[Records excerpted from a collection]
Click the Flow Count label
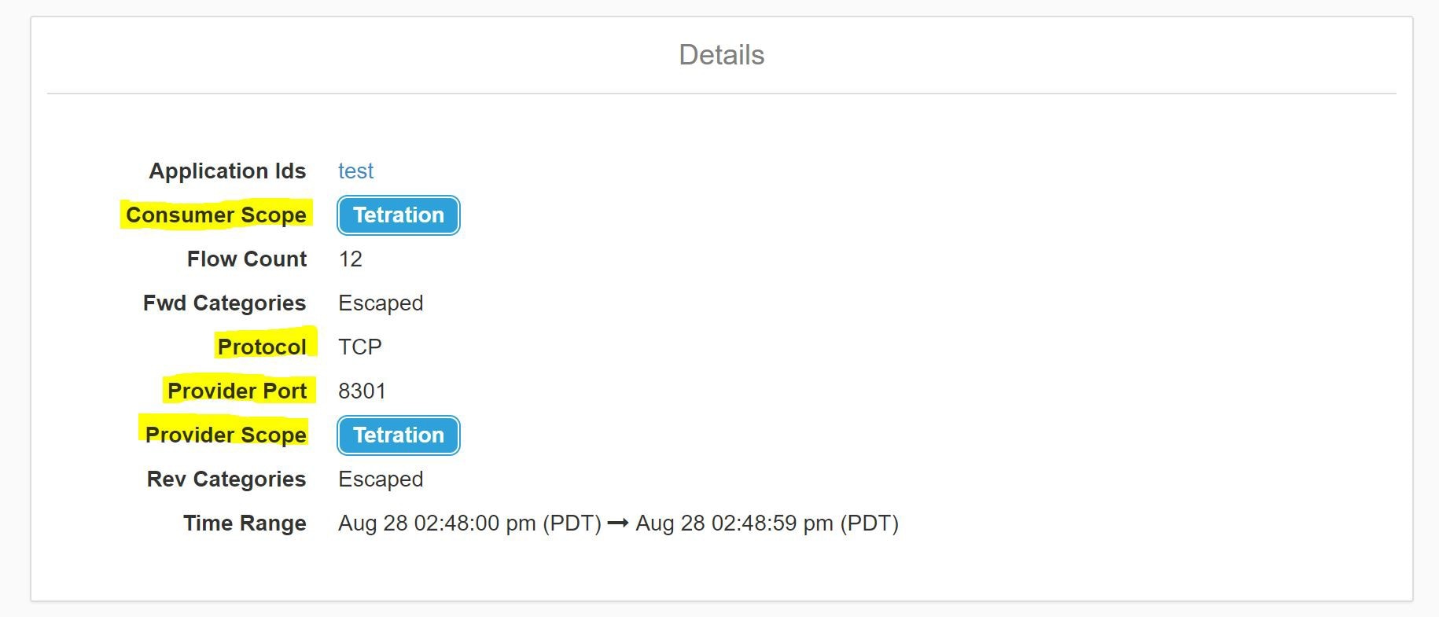Screen dimensions: 1439x617 point(246,259)
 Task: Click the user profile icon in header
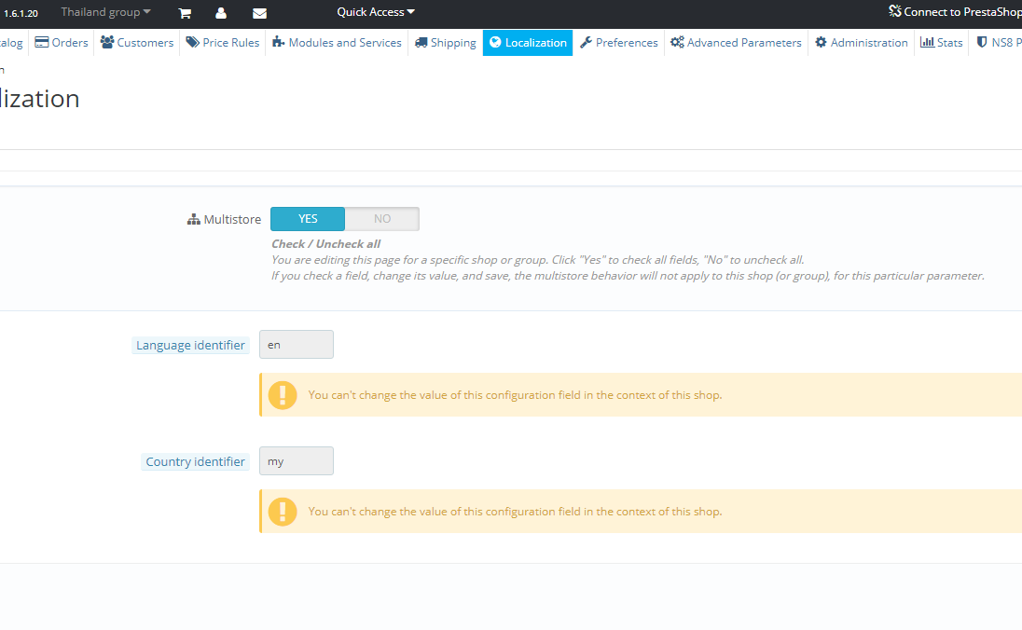click(221, 13)
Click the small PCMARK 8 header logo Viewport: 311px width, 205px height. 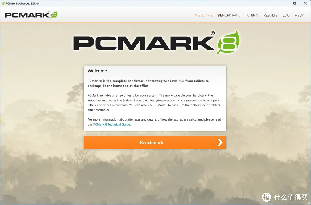tap(31, 15)
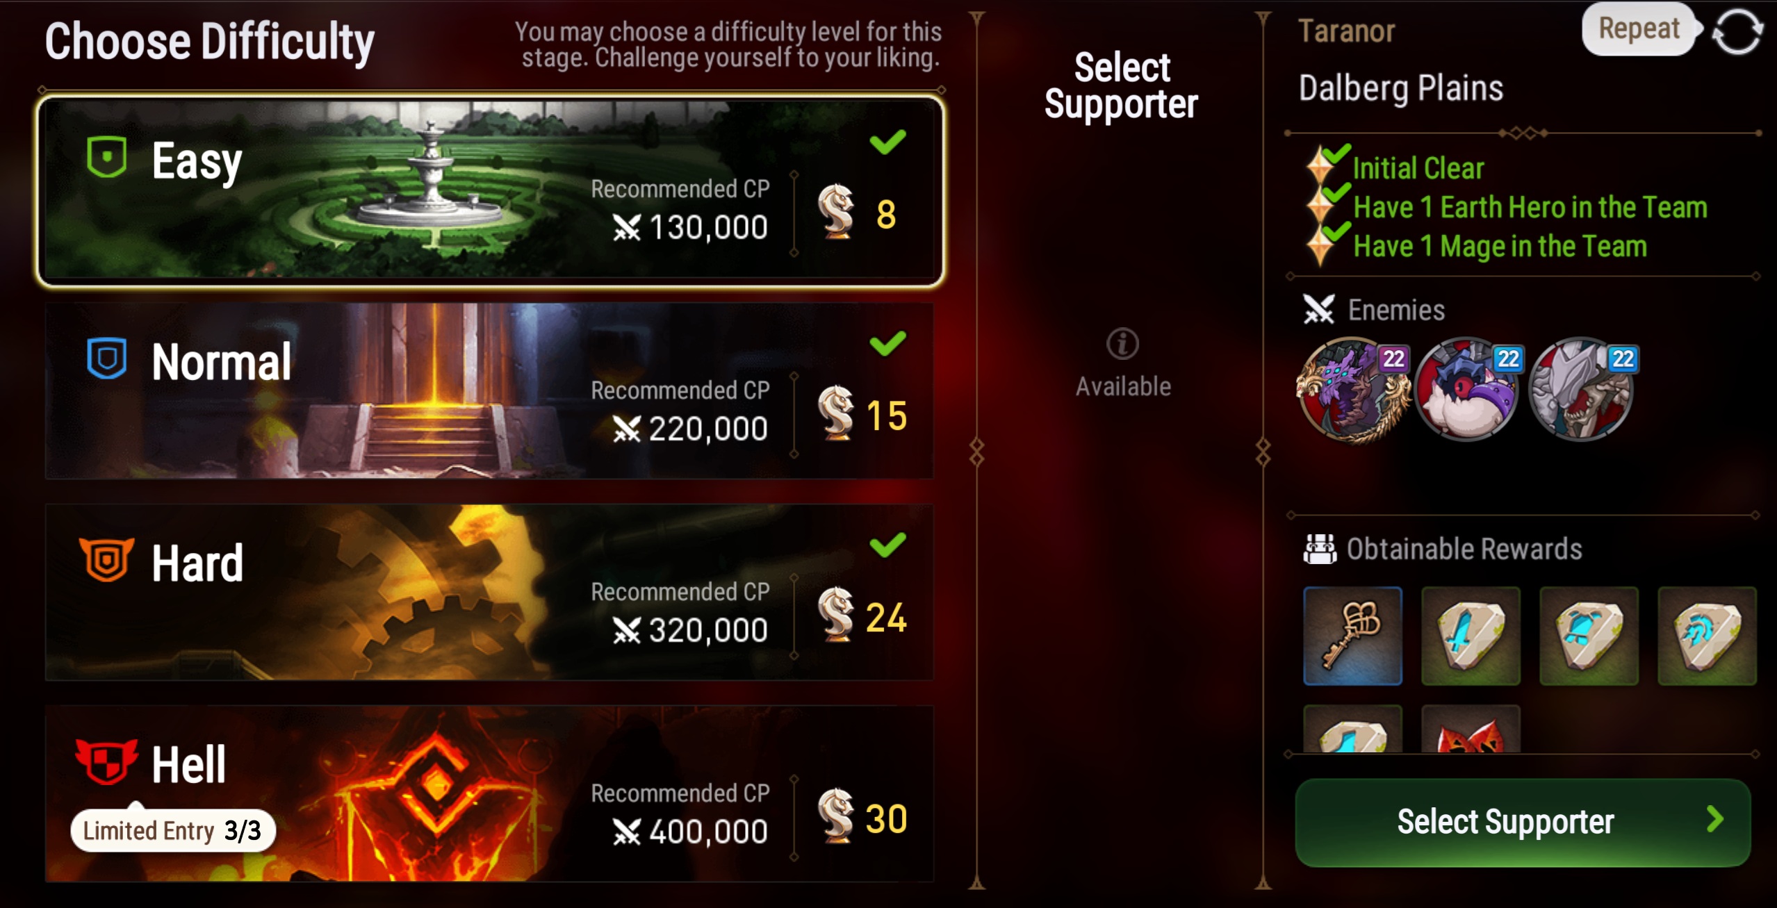1777x908 pixels.
Task: Click the arrow on Select Supporter button
Action: 1714,820
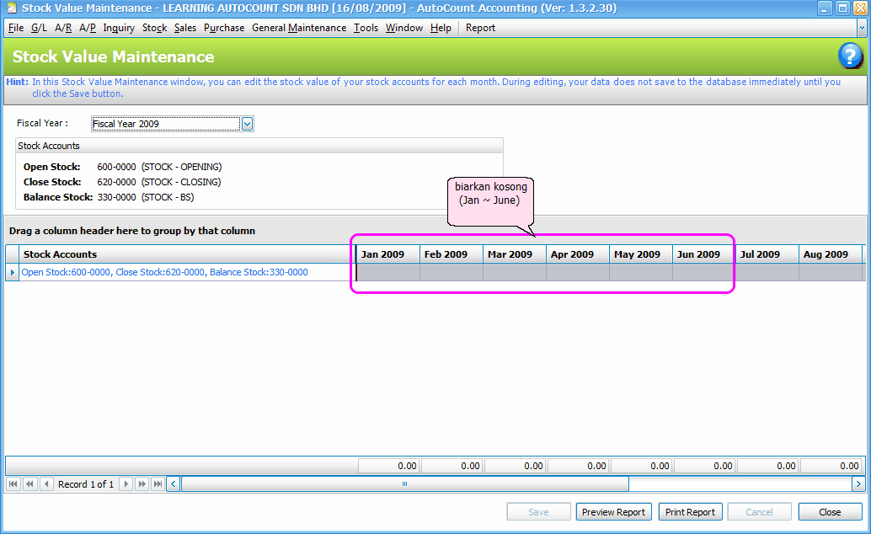Click the Print Report button
This screenshot has width=871, height=534.
point(690,512)
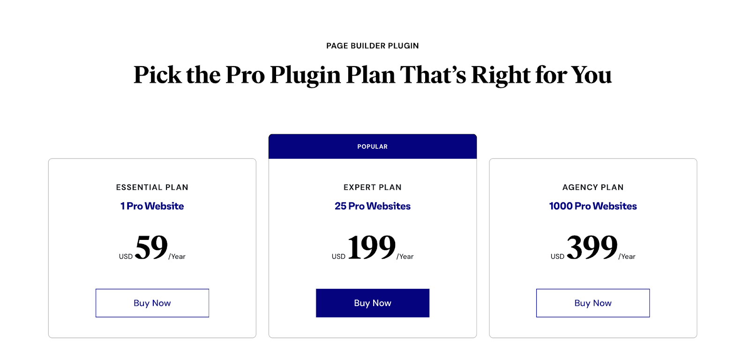Click the Essential Plan title
The height and width of the screenshot is (346, 750).
[152, 187]
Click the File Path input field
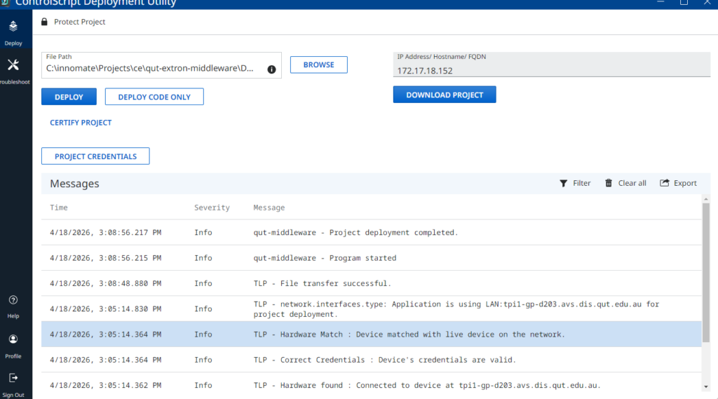 (149, 69)
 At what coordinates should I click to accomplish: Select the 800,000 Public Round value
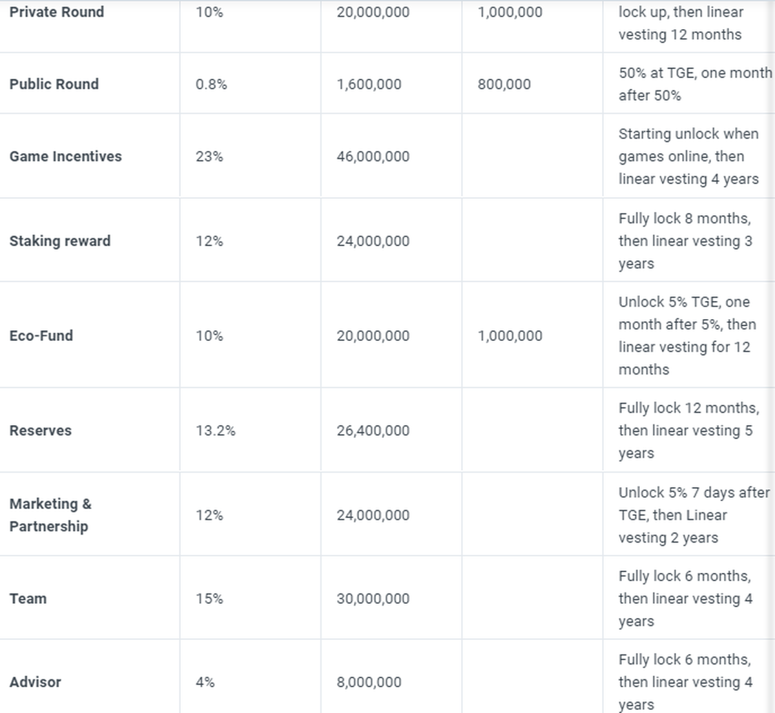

**Exercise prompt**
In the records above, locate the line with "Click the File Path input field"; output it and each line after it through the last one, exactly, omitting pictures.

**Solution to the problem**
Click the File Path input field
 (149, 69)
 At what coordinates should I click to accomplish: Select the 800,000 Public Round value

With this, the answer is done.